Y sin planearlo, hace unos días nos encontramos un rato con amigos mutuos en su apartamento junto a su querido gato, “Cus Cus”, como siempre la simpatía y la claridad política, la enorme calidad humana y el buen gusto por vallenatos clásicos que escuchamos esa noche.

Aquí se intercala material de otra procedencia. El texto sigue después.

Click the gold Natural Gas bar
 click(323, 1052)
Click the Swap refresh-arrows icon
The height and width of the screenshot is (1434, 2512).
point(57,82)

Muchas veces es difícil decir estas cosas mirando a la cara. Por eso esta columna es más que un homenaje al luchador de todas las horas, al imprescindible, al amigo generoso y a uno de mis mejores maestros. Es que, como le dijo García Márquez a Álvaro Mutis cuando cumplió 70 años yo también vengo a decirle a Yezid hoy “Por primera vez sin falsos pudores, sin mentadas de madre por miedo de llorar, y sólo para decirle con todo el corazón, cuánto lo admiramos, carajo, y cuánto lo queremos”.

Me hubiera gustado que Jorge Santos, Ulpiano Quintero y tantos otros compañeros y compañeras del partido que nos ha arrebatado esta pandemia, estuvieran compartiendo con nosotros esta felicidad. Pero bueno, así es la vida.

Muchos éxitos en este nuevo reto como senador. Compañero, amigo y maestro.